Britons heading to the Middle East to join the so-called Islamic State have travelled via Canada to avoid detection, the Foreign Secretary has said.
Philip Hammond told MPs that people are becoming "increasingly sophisticated" in their efforts to avoid detection.
During Foreign Office questions in the Commons, he was asked by Labour's Keith Vaz (Leicester East) what discussions he was having with international partners to stem the flow of British citizens.
Mr Hammond said: "It is one of the strands of work that the Isil (Islamic State) coalition is focused on. We have a number of working groups - one of them deals with foreign fighters.
"We have made considerable progress, particularly with our Turkish colleagues in ensuring we do everything possible to identify and intercept those seeking to reach Syria through Turkey.
"But people that are trying to take this journey are becoming increasingly sophisticated. I have seen reports recently of journeys which are routed via Canada to get to Turkey and then into Syria rather than going directly from the UK. So it is a continuing struggle."

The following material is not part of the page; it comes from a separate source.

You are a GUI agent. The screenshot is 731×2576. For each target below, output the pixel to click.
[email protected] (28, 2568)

Mr Vaz asked: "So far, 700 British citizens have travelled to Syria and Iraq and some to Yemen in order to fight for ISIL and al Qaida in the South Arabian peninsula.
"What discussions are you having with international partners to try and stop this from happening?"

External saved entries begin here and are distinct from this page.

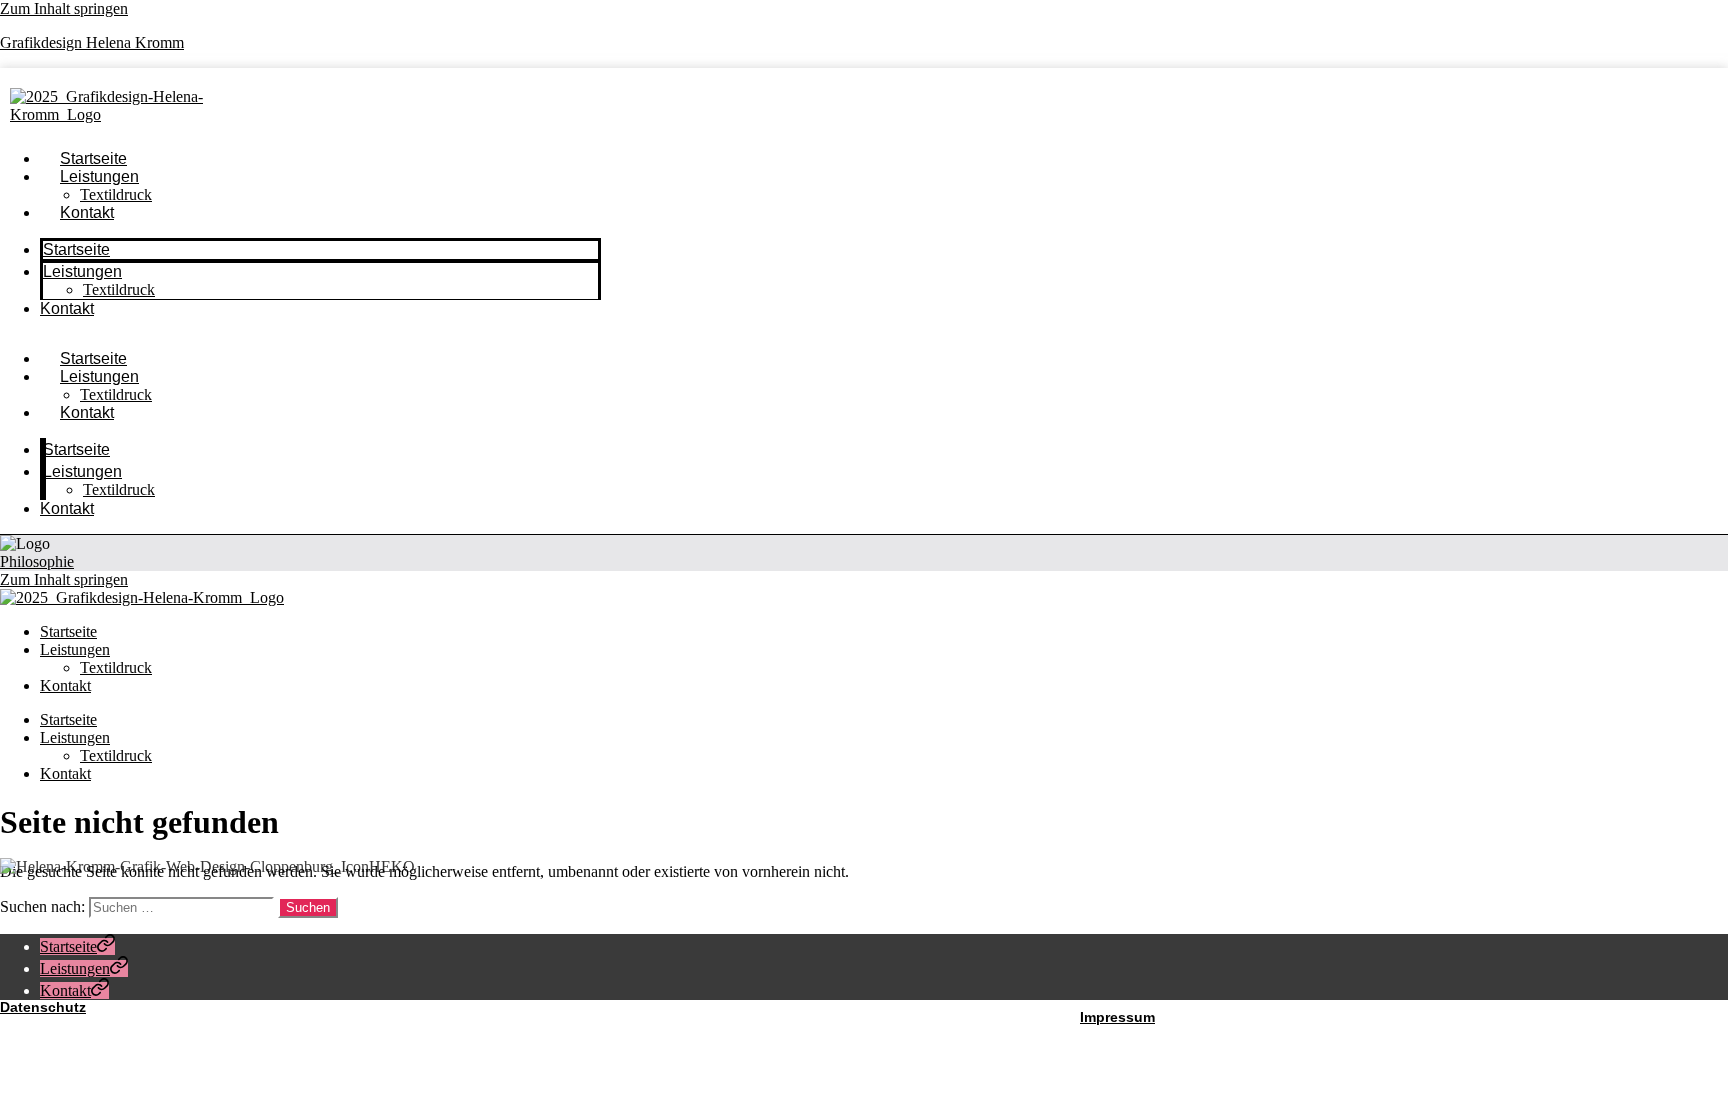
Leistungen (99, 176)
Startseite (76, 249)
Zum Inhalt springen (64, 8)
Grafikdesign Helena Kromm (92, 42)
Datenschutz (43, 1007)
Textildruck (119, 289)
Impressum (1117, 1017)
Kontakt (87, 212)
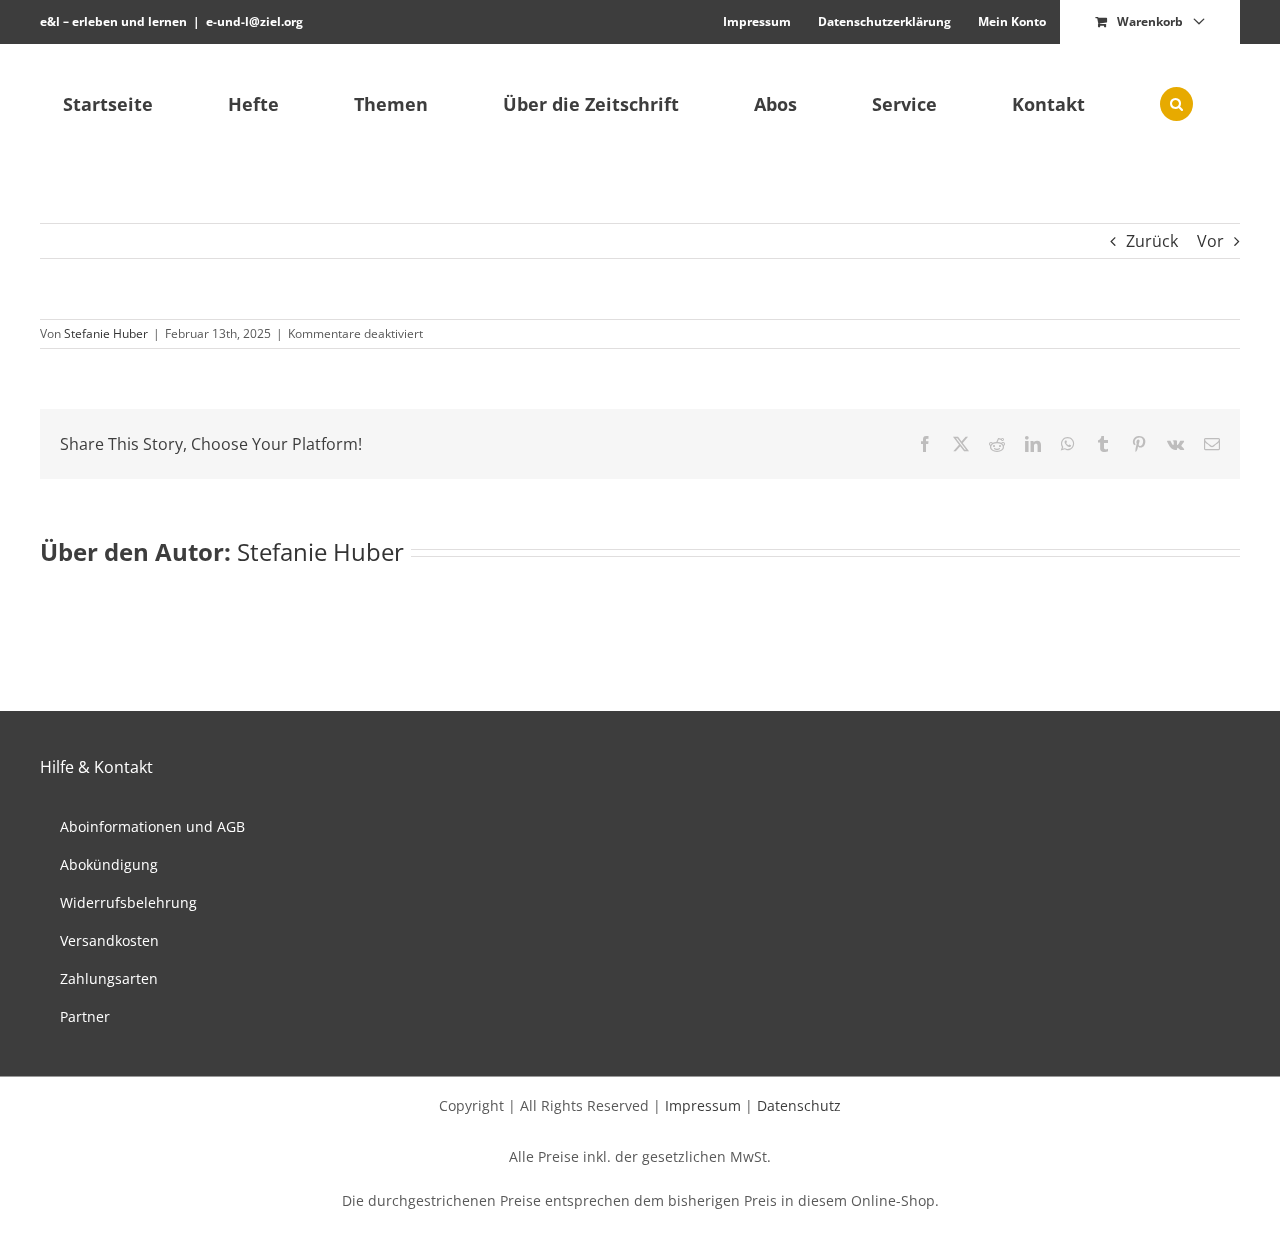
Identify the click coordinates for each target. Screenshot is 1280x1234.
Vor (1210, 241)
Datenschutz (799, 1105)
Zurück (1152, 241)
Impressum (703, 1105)
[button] (1176, 104)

Ministers were also asked to urge the Kurdish government to review the websites used to recruit foreign fighters after it was claimed a "quite vulnerable" man with autism from Newark had joined the Lions Of Rojava.
Tory MP Robert Jenrick (Newark) told Foreign Office minister Tobias Ellwood: "A young and quite vulnerable Newark man with autism has recently been recruited to fight with the Kurdish peshmerga through their foreign legion, the Lions Of Rojava, who recruit somewhat indiscriminately through Facebook and a website.
"While we all stand shoulder-to-shoulder with the brave peshmerga, will you urge the Kurdish government to exercise greater caution and particularly to review these websites?"
Mr Ellwood replied: "I am sorry to hear about the case of your constituent and if you'd like to meet afterwards I'd be delighted to take more details so we can look into it.
"I will be visiting the country shortly and I will speak in Erbil to see what can be done to make sure there is a better process to understanding who is coming into the country."